Turn the records from the line containing "My Account (338, 327)" through the end of the records, both ends included, into a numbered list, omitting blank lines and leaving out any pictures.

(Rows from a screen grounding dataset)
____

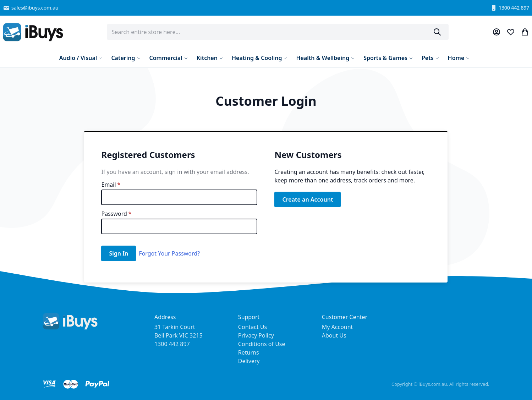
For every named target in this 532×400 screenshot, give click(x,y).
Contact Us (252, 327)
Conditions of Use (262, 344)
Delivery (249, 361)
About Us (334, 335)
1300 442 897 (510, 8)
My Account (338, 327)
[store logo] (33, 32)
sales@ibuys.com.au (31, 8)
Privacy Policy (256, 335)
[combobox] (278, 32)
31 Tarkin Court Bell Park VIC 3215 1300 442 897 (179, 335)
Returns (248, 352)
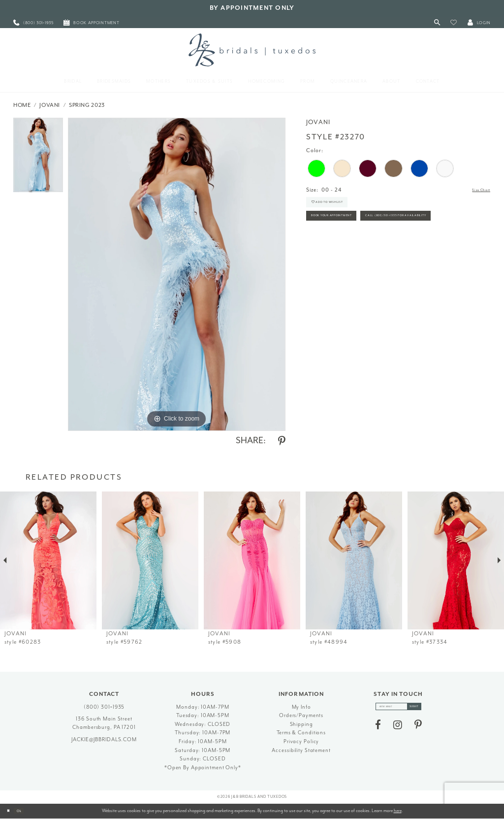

____

RESPONSE TO THE TASK →
1. My Account (338, 327)
2. [store logo] (33, 32)
3. sales@ibuys.com.au (31, 8)
4. Privacy Policy (256, 335)
5. [combobox] (278, 32)
6. 31 Tarkin Court Bell Park VIC 3215 1300 442 897 (179, 335)
7. Returns (248, 352)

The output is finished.